== Segment start ==

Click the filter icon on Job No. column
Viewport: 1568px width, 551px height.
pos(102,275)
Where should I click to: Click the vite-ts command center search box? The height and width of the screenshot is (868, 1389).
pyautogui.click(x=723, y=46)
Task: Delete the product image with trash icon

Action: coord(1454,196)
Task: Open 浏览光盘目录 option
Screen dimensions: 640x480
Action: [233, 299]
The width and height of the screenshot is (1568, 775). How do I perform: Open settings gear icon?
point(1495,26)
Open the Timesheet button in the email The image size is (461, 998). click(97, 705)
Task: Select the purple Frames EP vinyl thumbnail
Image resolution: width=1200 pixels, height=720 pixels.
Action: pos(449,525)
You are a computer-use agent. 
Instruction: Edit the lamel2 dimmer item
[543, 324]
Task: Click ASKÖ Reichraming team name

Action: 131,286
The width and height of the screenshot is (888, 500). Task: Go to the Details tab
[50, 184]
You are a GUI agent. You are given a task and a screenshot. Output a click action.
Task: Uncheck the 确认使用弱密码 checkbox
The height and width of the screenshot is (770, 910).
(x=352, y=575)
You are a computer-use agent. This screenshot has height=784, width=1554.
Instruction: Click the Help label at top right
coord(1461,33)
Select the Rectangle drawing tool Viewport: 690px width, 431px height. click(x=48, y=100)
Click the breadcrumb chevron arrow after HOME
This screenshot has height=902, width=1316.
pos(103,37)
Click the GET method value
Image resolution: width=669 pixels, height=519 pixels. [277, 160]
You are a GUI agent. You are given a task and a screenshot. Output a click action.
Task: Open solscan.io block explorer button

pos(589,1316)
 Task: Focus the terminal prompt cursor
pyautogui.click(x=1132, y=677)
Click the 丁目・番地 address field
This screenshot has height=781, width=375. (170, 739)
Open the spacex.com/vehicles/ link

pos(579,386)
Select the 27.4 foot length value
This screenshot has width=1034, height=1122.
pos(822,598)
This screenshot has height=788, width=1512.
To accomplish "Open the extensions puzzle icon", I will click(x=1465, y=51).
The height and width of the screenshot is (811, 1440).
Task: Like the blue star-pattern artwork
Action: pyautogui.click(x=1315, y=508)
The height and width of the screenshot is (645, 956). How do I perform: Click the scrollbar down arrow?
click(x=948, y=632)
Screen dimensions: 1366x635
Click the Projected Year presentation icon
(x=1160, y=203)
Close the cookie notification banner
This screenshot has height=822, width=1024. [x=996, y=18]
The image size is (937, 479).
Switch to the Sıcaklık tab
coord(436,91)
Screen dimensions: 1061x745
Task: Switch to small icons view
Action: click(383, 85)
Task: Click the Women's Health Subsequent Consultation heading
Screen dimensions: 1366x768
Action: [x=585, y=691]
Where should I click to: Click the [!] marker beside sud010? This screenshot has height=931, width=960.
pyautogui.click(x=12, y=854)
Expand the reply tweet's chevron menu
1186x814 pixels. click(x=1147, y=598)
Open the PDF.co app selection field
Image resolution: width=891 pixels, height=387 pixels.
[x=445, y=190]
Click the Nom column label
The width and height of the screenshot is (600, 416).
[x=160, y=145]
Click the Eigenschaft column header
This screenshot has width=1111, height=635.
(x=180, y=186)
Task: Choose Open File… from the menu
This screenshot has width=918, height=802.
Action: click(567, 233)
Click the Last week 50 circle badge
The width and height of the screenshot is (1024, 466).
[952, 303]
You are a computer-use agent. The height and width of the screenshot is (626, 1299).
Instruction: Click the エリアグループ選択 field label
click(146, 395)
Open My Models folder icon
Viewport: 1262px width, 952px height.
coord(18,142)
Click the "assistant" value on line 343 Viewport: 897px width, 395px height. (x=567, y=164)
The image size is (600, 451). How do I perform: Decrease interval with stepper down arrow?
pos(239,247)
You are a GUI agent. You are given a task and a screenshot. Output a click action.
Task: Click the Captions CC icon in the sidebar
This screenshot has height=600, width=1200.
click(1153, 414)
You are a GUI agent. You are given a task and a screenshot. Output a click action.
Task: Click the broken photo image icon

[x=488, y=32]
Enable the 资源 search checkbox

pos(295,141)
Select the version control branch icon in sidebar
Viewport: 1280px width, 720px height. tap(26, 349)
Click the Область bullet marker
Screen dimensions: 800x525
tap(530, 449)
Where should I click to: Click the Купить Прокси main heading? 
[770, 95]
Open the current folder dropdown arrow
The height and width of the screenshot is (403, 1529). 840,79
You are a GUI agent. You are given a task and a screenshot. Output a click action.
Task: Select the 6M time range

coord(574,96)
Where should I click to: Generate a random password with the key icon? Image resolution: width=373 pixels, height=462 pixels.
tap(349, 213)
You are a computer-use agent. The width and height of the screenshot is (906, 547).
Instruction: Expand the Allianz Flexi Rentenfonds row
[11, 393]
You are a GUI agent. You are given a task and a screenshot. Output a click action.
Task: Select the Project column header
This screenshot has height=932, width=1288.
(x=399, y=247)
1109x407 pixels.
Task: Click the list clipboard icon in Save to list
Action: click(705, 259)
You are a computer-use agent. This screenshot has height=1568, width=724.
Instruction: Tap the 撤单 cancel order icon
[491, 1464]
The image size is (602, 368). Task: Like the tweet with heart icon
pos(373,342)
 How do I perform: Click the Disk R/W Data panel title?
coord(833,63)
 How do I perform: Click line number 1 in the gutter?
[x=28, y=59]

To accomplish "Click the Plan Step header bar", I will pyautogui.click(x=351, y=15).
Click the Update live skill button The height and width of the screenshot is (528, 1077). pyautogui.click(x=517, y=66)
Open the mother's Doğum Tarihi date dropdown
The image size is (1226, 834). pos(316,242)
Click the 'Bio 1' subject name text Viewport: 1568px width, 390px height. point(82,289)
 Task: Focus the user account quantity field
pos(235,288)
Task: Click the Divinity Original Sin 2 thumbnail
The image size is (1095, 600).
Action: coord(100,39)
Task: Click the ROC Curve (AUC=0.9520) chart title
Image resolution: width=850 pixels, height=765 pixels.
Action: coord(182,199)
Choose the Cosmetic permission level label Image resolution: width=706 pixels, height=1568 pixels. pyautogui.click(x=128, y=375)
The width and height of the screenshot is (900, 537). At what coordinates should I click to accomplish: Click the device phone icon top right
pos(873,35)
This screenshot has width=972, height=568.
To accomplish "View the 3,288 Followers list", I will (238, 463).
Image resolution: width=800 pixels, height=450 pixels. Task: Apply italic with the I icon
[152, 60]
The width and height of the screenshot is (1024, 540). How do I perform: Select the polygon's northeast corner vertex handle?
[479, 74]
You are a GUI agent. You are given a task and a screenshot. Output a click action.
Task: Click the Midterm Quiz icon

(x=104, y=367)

== Segment end ==

▶ BRIEF
In the records above, find each line that holds the word "header"; copy all such lines.

▶ SOLUTION TO THE EXERCISE
Click the Eigenschaft column header
Task: Select the Project column header
To accomplish "Click the Plan Step header bar", I will pyautogui.click(x=351, y=15).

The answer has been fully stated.